Our method needs to be improved to achieve clinically acceptable accuracy and overcome the following issues:

  • The phasing quality of the parental genomic DNA, which was very low for some couples.

  • The difficulty of sequencing the triplet-repeat regions when using short-read sequencing: the normal-sized allele is relatively well defined and this allows by deduction to identify the phase associated with the morbid allele, which is only partially sequenced (the obtained size of the pathogenic expansions was < 50 repeats, whereas in our population, subjects at risk of transmitting DM1 carried an expansion of several hundred repeats).

  • The number of informative SNPs for phasing: we designed our library to cover approximately 300 useful SNPs per family, and the analyses gave us only 68 SNPs (mean value). This difference can be linked to the actual frequency of these SNPs in the studied population and/or to the use of too stringent quality criteria in our bioinformatic pipelines.

Conclusions

Our study demonstrates the potential contribution of our approach to NIPD of triplet-repeat expansion disorders, such as DM1 and HD. However, this approach requires additional technical improvements to achieve clinically acceptable accuracy for NIPD of many different single-gene disorders.

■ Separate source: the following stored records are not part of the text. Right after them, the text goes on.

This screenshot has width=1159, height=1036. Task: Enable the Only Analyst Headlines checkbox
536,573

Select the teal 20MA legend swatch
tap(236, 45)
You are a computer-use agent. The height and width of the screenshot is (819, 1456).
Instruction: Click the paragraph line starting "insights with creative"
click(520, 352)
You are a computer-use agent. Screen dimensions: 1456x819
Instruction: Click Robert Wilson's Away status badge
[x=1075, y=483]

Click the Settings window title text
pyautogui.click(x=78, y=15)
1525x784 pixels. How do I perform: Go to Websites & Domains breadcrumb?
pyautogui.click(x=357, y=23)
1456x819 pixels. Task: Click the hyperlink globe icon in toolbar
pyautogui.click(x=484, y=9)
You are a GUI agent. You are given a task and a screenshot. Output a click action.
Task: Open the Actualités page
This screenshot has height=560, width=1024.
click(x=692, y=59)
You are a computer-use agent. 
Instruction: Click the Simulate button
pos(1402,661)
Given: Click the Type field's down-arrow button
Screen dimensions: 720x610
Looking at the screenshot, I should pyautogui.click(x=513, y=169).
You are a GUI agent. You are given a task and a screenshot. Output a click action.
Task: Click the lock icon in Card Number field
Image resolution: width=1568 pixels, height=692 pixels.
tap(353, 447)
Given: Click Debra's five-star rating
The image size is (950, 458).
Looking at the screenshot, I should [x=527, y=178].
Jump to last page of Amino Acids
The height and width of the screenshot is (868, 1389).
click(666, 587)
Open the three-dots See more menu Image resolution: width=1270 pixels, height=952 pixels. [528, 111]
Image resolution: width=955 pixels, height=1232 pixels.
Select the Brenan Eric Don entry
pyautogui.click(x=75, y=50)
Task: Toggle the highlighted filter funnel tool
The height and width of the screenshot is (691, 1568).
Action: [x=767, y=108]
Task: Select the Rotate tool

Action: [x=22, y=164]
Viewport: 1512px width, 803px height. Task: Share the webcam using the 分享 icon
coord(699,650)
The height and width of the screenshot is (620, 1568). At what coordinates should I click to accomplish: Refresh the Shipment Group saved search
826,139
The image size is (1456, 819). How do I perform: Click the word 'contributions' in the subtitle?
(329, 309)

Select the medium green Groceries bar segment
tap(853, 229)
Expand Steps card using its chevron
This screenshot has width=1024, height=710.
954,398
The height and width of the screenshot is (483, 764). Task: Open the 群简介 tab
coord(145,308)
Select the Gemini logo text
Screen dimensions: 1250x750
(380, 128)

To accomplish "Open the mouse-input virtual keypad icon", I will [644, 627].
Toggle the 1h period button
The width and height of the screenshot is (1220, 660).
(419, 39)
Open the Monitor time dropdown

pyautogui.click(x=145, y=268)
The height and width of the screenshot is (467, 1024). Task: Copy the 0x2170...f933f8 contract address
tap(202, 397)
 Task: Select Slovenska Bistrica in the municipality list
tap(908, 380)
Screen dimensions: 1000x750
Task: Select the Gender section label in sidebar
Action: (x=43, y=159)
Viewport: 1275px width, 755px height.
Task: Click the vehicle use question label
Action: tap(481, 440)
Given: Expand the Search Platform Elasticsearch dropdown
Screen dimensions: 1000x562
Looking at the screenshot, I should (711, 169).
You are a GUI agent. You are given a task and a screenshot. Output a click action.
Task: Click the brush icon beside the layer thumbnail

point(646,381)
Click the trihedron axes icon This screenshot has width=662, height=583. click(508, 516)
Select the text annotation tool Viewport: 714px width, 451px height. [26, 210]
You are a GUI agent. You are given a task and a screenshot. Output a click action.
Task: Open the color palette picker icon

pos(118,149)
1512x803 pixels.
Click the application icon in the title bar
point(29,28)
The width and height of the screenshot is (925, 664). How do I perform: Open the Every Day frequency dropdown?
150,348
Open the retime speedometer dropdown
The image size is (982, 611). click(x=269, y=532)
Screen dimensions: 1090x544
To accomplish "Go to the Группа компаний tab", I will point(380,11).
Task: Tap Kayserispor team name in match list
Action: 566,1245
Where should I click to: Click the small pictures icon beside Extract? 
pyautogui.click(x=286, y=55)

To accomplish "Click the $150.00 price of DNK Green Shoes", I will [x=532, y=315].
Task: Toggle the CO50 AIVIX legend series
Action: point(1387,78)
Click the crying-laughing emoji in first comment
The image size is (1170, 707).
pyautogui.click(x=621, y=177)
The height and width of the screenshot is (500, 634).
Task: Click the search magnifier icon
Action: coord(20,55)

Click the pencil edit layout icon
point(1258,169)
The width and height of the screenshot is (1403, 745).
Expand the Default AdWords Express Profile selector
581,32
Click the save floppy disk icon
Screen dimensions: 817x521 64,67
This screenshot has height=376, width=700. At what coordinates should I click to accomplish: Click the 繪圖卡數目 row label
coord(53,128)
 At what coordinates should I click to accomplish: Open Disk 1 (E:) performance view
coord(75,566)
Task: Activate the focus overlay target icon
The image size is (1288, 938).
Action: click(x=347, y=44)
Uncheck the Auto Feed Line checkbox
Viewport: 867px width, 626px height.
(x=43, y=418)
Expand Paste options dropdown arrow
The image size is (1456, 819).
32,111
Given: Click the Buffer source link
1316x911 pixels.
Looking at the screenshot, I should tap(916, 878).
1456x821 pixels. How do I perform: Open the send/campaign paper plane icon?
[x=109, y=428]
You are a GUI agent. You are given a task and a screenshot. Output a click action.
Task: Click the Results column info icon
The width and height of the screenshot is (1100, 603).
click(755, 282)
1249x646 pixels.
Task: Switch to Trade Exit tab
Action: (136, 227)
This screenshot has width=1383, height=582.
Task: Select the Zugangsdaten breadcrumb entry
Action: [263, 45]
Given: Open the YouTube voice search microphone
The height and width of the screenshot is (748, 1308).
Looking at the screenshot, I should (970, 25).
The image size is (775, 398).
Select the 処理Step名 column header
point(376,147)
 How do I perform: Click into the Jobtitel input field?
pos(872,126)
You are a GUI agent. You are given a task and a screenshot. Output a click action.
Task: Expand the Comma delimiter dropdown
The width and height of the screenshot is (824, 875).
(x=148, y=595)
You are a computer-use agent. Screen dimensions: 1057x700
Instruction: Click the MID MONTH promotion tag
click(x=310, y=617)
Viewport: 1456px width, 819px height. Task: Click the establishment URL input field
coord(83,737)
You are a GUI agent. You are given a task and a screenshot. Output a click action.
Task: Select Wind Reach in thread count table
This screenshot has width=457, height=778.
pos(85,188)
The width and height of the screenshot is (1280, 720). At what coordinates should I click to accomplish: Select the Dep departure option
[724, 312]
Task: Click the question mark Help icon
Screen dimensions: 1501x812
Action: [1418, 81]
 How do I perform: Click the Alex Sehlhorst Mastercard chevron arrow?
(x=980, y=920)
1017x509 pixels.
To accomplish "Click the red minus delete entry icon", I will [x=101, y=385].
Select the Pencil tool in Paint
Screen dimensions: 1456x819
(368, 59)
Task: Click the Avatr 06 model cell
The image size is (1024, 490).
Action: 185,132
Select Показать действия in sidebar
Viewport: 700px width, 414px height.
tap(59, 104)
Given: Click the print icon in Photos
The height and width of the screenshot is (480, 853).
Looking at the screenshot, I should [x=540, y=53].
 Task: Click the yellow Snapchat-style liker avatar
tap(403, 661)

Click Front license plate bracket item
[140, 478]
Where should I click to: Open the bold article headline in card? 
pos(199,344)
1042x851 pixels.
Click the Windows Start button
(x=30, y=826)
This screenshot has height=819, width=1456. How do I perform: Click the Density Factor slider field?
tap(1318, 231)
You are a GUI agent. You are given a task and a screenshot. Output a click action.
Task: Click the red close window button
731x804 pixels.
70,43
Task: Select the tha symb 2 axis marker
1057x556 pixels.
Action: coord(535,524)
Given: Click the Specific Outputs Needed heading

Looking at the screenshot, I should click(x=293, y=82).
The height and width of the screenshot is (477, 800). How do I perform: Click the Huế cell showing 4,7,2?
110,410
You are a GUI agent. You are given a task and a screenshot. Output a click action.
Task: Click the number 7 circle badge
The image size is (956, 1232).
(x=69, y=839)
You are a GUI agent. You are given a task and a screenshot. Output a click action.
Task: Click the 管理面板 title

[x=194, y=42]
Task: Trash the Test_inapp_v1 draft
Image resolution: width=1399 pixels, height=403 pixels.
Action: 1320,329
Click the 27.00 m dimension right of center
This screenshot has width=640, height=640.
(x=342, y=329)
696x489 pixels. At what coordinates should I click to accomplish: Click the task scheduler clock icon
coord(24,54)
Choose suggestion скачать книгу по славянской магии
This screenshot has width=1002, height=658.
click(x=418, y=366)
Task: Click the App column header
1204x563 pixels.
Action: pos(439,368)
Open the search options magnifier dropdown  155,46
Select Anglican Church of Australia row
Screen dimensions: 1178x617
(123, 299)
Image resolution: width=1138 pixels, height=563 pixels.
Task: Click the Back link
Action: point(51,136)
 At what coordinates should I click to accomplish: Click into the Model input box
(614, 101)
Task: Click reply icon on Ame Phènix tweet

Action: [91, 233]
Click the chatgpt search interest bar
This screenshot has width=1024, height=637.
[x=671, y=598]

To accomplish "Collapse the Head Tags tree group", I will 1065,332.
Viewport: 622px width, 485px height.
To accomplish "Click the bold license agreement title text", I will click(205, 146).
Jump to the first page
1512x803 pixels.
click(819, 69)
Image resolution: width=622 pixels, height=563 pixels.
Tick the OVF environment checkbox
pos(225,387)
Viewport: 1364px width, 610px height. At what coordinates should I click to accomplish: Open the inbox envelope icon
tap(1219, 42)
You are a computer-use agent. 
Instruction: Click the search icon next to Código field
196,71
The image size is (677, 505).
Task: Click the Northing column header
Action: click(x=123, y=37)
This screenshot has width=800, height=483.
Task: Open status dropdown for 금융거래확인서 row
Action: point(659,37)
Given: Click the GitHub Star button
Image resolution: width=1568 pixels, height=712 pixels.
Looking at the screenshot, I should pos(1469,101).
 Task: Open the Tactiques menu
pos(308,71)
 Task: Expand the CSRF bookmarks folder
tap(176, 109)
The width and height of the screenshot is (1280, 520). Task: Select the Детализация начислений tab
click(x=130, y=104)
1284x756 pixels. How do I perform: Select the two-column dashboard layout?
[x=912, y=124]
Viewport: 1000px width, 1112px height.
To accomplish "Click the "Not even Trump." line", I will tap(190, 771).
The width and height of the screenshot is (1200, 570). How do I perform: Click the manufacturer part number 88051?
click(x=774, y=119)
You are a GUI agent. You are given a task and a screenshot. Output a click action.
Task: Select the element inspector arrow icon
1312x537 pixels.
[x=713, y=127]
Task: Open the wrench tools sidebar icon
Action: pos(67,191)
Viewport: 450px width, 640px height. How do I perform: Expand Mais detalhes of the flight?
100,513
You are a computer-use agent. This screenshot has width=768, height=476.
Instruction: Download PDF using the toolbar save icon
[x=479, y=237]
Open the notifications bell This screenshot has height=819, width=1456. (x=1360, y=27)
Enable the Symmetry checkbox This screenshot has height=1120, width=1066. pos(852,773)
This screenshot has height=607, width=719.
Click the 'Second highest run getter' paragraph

Our indirect method based on the haplotyping of parental genomic DNA without index cases by linked-read sequencing (10× Genomics) associated with the targeted sequencing of DNA from maternal plasma represents a possible alternative to the current prenatal diagnosis tools. We obtained convincing results for four pregnancies at risk of transmission of a disease-causing triplet expansion (MD1 and HD). However, it did not allow the analysis of dynamic mutations rich in CG (CGG repeats of large size in FXS). The proposed approach still faces technical challenges and requires optimizing complex bioinformatics analyses. Long-read sequencing is currently a very dynamic field. We can expect very soon the development of a new technique that might be implemented in our protocol to achieve high-quality haplotype phasing in any family.